### [Written instruction]
Please copy the records from the line with "Given: Expand the MENU section" up to and including the line with "coord(73,100)", reproducing each line without changes.

### [Extracted information]

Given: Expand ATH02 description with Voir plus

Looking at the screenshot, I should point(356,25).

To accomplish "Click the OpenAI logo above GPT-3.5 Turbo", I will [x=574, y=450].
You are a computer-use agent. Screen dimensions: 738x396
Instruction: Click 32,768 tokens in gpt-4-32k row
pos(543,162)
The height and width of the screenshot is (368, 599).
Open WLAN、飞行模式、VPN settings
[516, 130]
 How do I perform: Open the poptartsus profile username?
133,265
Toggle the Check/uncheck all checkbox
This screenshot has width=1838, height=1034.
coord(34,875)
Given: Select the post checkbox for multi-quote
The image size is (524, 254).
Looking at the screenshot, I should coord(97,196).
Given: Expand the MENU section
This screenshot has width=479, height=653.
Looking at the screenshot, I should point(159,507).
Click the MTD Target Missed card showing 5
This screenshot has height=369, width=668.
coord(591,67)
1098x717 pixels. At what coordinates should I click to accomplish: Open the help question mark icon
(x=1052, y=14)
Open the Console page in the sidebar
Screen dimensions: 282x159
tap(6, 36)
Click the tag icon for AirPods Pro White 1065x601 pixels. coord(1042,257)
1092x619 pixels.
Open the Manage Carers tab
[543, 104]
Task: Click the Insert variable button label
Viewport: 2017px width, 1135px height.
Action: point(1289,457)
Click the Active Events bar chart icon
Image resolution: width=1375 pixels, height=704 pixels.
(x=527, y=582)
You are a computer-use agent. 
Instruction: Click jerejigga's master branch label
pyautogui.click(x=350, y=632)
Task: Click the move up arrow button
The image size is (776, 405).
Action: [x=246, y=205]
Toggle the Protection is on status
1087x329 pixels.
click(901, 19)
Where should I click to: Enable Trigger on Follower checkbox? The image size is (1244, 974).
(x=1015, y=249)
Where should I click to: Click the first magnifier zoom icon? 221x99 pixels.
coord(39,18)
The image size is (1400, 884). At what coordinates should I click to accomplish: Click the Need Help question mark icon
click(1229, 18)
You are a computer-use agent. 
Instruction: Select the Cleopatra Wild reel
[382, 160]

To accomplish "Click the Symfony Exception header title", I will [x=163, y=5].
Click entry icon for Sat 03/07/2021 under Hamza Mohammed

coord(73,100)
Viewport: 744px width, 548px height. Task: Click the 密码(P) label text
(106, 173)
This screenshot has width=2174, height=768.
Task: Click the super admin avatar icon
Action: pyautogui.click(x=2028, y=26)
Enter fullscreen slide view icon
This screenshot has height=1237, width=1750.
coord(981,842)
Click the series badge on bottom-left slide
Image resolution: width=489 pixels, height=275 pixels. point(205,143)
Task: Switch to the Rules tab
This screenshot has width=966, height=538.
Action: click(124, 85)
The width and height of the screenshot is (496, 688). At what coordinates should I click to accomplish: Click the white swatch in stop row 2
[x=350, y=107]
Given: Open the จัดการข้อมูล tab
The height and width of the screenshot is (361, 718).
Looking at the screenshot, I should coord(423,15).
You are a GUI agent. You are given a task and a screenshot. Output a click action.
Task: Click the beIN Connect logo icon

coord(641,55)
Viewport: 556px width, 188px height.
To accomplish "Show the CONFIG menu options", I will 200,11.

### [Response below]
Given: Expand the MENU section
This screenshot has width=479, height=653.
Looking at the screenshot, I should point(159,507).
Click the MTD Target Missed card showing 5
This screenshot has height=369, width=668.
coord(591,67)
1098x717 pixels. At what coordinates should I click to accomplish: Open the help question mark icon
(x=1052, y=14)
Open the Console page in the sidebar
Screen dimensions: 282x159
tap(6, 36)
Click the tag icon for AirPods Pro White 1065x601 pixels. coord(1042,257)
1092x619 pixels.
Open the Manage Carers tab
[543, 104]
Task: Click the Insert variable button label
Viewport: 2017px width, 1135px height.
Action: point(1289,457)
Click the Active Events bar chart icon
Image resolution: width=1375 pixels, height=704 pixels.
(x=527, y=582)
You are a computer-use agent. 
Instruction: Click jerejigga's master branch label
pyautogui.click(x=350, y=632)
Task: Click the move up arrow button
The image size is (776, 405).
Action: [x=246, y=205]
Toggle the Protection is on status
1087x329 pixels.
click(901, 19)
Where should I click to: Enable Trigger on Follower checkbox? The image size is (1244, 974).
(x=1015, y=249)
Where should I click to: Click the first magnifier zoom icon? 221x99 pixels.
coord(39,18)
The image size is (1400, 884). At what coordinates should I click to accomplish: Click the Need Help question mark icon
click(1229, 18)
You are a computer-use agent. 
Instruction: Select the Cleopatra Wild reel
[382, 160]

To accomplish "Click the Symfony Exception header title", I will [x=163, y=5].
Click entry icon for Sat 03/07/2021 under Hamza Mohammed

coord(73,100)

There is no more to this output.